Member of the National Assembly
- In office 23 April 2004 – May 2009

Deputy President of the African National Congress Youth League
- In office April 2001 – April 2008
- President: Malusi Gigaba Fikile Mbalula
- Preceded by: Joe Maswanganyi
- Succeeded by: Andile Lungisa

Personal details
- Born: Manyaba Rubben Mohlaloga 8 August 1973 (age 52)
- Citizenship: South Africa
- Party: African National Congress
- Alma mater: University of Africa University of London

= Rubben Mohlaloga =

South African politician

Manyaba Rubben Mohlaloga (born 8 August 1973) is a South African politician, civil servant, and convicted fraudster.

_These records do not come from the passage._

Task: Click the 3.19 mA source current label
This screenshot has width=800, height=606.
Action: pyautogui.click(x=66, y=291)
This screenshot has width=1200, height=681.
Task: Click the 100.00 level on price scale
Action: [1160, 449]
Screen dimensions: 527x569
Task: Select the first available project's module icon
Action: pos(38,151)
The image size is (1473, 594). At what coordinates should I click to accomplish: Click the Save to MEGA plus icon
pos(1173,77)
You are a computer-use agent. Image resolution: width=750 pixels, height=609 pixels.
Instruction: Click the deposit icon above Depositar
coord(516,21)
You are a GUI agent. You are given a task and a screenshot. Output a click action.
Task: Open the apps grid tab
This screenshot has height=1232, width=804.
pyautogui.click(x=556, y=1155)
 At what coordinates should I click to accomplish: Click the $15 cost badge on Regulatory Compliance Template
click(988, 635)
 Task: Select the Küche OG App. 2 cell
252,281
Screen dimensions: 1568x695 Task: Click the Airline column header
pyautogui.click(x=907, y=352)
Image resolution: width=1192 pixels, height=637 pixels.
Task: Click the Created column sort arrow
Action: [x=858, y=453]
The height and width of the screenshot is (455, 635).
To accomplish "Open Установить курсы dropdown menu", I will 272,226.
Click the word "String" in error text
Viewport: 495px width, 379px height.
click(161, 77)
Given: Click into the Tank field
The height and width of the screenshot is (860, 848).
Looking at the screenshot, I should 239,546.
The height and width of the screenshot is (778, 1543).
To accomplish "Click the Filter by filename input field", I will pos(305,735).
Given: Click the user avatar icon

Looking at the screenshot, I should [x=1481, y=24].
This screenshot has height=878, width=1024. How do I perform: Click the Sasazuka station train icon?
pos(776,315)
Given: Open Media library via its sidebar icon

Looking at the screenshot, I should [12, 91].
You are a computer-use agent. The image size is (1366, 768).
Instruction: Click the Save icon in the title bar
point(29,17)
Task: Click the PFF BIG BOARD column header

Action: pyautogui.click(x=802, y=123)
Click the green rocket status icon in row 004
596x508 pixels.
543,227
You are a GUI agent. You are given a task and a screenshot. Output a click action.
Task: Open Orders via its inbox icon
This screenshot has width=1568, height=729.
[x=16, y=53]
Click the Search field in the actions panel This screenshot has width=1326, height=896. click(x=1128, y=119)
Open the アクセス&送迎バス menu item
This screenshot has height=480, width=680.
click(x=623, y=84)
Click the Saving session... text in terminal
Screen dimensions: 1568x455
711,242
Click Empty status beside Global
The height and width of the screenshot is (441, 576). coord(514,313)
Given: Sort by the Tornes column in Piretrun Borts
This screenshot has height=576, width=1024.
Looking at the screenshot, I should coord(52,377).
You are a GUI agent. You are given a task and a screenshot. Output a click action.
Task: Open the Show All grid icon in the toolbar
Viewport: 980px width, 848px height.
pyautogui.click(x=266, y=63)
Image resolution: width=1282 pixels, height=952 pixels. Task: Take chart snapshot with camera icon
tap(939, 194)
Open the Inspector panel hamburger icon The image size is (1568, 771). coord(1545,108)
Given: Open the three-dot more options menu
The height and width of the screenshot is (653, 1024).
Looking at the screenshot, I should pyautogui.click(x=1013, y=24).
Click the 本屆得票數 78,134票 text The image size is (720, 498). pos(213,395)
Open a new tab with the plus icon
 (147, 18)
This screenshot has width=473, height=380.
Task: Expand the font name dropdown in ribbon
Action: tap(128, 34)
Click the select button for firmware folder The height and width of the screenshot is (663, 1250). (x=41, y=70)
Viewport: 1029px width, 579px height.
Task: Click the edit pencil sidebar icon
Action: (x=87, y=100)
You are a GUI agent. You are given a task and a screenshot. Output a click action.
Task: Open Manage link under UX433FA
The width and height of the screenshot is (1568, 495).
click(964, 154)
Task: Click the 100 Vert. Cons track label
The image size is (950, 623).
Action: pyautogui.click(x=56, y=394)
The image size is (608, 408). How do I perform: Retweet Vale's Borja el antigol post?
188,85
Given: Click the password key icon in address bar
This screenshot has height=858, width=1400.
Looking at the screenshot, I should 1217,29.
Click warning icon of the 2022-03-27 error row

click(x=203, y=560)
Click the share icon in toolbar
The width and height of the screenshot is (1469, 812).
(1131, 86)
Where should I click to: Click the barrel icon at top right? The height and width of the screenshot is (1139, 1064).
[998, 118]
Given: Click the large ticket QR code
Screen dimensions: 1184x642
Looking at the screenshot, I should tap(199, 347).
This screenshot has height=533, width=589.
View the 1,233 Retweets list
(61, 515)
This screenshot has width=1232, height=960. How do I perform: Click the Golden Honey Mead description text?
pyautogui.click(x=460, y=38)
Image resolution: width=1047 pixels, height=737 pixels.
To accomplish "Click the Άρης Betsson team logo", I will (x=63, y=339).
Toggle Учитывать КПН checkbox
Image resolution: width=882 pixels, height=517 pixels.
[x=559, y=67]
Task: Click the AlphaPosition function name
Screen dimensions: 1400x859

He represented the African National Congress (ANC) in the National Assembly from 2004 to 2009 and was deputy president of the ANC Youth League from 2001 to 2008.

After leaving Parliament, Mohlaloga served as a councillor at the Independent Communications Authority of South Africa (ICASA) from 2013 to 2017. He was also briefly the chairperson of ICASA from 2017 to 2019. However, he was suspended from the latter office after being convicted of money laundering and fraud in early 2018. In February 2019, he was sentenced to serve twenty years' imprisonment.

== Early life and career ==
Born on 8 August 1973, Mohlaloga completed a Bachelor of Arts in communication and international politics at the University of Africa and a Master of Science in public policy and management at the University of London. From 1997 to 2000, he was a communications officer in the office of the Premier of Limpopo under Premier Ngoako Ramatlhodi; he later joined the administration of the Limpopo Provincial Legislature as a media liaison and public relations manager.

== Political career ==

=== ANC Youth League Deputy President: 2001–2008 ===
In April 2001, Mohlaloga was elected to succeed Joe Maswanganyi as deputy president of the ANC Youth League, serving under league president Malusi Gigaba. He was re-elected to a second term in August 2004, defeating a challenge from Tshilidzi Ratshitanga, and served until April 2008, when he aged out of the league and was succeeded by Andile Lungisa.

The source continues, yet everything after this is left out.